Hari Selasa 19 Agustus Moh.Mahfud,M.D terpilih jadi Ketua M.K yang baru, mengalahkan incumbent Jimly Asshiddiqie dalam pemungutan suara dengan selisih tipis, satu suara. Mahfud mendapat 5 suara sedang Jimly 4 suara. Menyoroti terpilihnya Mahfud kontan pers mempersoalkan independensinya karena latar belakang aktivis partai politik. Apalagi sebentar lagi dilaksanakan pemilu yang akan membawa sengketa perselisihan perolehan suara baik calon legislator maupun presiden.

photo courtesy MK

photo courtesy MK

Sebaiknya tidak perlu berburuk sangka, karena keputusan di M.K tidak dapat diambil sendiri oleh Mahfud melainkan keputusan panel dan majelis yang terdiri dari 9 orang. Disamping itu kekhawatiran tidak perlu berlebihan karena Akil Mochtar juga mantan aktivis Partai Golkar. Kalau mau khawatir, lebih jelas lagi 3 orang hakim konstitusi adalah dari unsur pemerintah, 3 orang lainnya dari Mahkamah Agung. Apakah untuk ini tidak harus diragukan independensinya, latar belakang karirnya, dan sebagainya?
Apa yang harus disadari bahwa hakim di negeri ini masih sering menghadapi tekanan, baik halus maupun kasar. Mereka semua akan minta tolong dalam suatu perkara yang diperiksa. Mereka ada dari jalur keluarga, teman waktu kecil, teman seperjuangan waktu susah dulu, sama-sama aktivis partai, orang-orang kepada siapa kita dahulu berhutang budi dsb.

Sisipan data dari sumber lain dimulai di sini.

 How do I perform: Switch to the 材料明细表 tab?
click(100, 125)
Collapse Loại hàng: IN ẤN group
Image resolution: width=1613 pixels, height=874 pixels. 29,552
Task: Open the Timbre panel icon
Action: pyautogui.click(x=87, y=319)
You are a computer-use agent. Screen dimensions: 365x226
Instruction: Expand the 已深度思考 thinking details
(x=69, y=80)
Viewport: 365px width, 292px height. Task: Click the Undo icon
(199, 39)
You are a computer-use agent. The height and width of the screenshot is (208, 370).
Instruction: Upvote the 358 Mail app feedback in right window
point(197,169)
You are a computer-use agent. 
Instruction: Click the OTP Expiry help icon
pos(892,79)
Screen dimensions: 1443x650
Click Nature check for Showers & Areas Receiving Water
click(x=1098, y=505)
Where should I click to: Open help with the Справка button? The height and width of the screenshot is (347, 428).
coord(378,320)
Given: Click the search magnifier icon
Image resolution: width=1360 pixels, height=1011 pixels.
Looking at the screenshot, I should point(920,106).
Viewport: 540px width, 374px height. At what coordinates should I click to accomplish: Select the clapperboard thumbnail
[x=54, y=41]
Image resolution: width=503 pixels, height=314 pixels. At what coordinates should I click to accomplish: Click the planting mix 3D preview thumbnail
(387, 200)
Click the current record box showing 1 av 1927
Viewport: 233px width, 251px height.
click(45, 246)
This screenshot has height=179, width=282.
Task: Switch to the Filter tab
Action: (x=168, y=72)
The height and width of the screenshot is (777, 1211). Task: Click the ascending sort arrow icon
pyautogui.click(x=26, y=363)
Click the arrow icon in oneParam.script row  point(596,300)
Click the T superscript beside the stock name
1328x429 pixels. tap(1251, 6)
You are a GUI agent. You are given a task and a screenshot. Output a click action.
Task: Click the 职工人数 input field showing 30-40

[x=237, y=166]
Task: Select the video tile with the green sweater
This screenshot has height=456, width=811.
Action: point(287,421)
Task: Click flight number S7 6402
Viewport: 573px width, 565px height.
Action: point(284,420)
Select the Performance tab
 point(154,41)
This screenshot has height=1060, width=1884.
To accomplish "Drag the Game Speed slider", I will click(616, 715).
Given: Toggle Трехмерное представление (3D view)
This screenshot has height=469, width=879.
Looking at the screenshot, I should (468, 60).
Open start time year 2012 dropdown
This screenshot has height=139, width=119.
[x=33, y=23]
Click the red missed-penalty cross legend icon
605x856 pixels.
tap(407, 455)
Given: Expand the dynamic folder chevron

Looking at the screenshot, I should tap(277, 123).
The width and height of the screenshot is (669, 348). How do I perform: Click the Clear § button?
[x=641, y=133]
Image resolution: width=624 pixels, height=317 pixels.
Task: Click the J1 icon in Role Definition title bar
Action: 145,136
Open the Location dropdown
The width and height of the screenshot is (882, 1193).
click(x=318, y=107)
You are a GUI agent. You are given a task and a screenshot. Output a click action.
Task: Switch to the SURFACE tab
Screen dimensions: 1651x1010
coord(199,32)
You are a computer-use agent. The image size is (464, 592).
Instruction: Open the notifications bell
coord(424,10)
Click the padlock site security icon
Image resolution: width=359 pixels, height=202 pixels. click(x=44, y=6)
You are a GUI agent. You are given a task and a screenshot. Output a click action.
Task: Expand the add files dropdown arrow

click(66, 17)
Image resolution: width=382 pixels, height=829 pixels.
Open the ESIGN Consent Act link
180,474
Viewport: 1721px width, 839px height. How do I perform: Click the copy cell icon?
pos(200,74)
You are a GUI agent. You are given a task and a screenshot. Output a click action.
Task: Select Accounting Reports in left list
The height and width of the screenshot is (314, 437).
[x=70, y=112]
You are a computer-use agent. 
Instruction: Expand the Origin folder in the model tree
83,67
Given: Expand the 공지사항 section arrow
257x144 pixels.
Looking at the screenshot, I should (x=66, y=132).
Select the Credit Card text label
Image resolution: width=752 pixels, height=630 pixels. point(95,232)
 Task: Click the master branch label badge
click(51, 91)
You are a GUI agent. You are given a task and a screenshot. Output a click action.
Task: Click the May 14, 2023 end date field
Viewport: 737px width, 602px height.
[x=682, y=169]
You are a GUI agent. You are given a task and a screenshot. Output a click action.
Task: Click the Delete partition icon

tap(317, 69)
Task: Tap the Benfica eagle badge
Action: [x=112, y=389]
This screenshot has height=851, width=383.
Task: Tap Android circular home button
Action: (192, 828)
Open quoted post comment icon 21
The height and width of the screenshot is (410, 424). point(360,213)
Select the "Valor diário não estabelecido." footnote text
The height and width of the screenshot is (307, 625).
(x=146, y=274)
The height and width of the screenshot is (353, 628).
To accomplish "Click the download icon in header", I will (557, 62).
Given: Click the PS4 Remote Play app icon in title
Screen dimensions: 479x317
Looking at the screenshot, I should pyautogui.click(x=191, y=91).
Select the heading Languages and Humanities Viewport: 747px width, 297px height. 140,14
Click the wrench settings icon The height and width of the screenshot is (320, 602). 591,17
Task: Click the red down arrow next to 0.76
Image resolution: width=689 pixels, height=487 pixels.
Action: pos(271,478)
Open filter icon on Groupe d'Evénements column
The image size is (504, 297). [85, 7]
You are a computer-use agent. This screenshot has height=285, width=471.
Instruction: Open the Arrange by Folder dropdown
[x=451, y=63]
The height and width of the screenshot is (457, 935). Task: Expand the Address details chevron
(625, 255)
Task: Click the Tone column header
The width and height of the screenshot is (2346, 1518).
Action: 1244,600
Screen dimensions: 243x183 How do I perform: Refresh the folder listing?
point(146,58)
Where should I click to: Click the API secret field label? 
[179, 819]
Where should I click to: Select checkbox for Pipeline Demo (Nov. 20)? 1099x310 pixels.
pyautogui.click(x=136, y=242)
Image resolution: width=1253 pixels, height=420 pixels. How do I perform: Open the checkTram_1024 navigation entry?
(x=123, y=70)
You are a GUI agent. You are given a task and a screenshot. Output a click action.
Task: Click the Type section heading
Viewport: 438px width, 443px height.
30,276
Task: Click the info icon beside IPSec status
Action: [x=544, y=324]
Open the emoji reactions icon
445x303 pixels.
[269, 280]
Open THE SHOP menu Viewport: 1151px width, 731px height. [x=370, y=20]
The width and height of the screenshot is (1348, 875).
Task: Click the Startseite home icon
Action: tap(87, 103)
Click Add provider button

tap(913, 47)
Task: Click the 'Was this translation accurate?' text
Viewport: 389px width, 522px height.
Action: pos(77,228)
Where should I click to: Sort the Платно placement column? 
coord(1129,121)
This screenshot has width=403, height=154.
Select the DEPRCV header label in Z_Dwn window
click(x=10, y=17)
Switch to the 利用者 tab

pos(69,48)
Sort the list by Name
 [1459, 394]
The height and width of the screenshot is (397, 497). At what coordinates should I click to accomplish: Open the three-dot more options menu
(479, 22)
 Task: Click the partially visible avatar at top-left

Semuanya adalah tekanan nyata. Kadang kala, atau sering kali mungkin, permintaan tolong ini disertai tawaran uang, materi atau janji lain. Hakim konstitusi atau hakim manapun harus punya daya tahan atas godaan semacam ini.
Apa yang menarik dari seorang Mahfud sebenarnya adalah perjuangannya dalam Forum Demokrasi yang dipimpin Gus Dur ketika negeri ini masih dalam genggaman Soeharto. Demokrasi sedang dibungkam tapi Gus Dur dengan Marsillam, Mahfud dll dengan berani melawan arus.
Hal kedua yang menarik dari Mahfud, ide akademisnya. Dia adalah guru besar dalam politik hukum. Mungkin satu-satunya di Indonesia. Baginya hukum harus punya politik yaitu arah kemana akan dibawa hukum itu, hukum yang dicita-citakan. Meskipun Mahfud akrab dengan analisis sosiologi hukum (Lawrence Friedman) dalam gagasan politik (hukum)nya, kiranya Mahfud menyadari juga bahwa arah politik hukum adalah Pancasila dan konstitusi. Arah yang sekaligus jadi landasan titik tolak. Jadi bukan pandangan sosiologis yang sangat rentan pada perubahan sosial masyarakat (empirisme). Pandangannya soal ini akan berbeda dengan Jimly yang kuat kecenderungan positivis. Dengan pemahaman sosiologi hukum (dan politik) apakah dapat diharapkan bahwa warna putusan Mahkamah Konstitusi nantinya tidak akan terlalu legalistik formil tetapi lebih menuju kepada kemaslahatan bagi rakyat/warga negara.? Kita lihat saja.
Ketiga, seorang hakim konstitusi A.Mukhtie Fadjar dalam proses pemilihan ketua mengatakan seorang hakim adalah orang yang kesepian dan bukan selebriti. Sudah dapat dipastikan bahwa Mahfud bukan tipe selebriti hukum, meskipun demikian tidak dijamin sepenuhnya bahwa dia mungkin saja tidak dapat mengerem membicarakan suatu isu yang panas dan kemudian dilansir media. Hakim harus beda dengan politisi atau penggiat LSM. Mahfud sekarangpun harus berpolitik tapi bukan ‘politicking’, tetapi politik (hukum) Pancasila dan UUD 1945.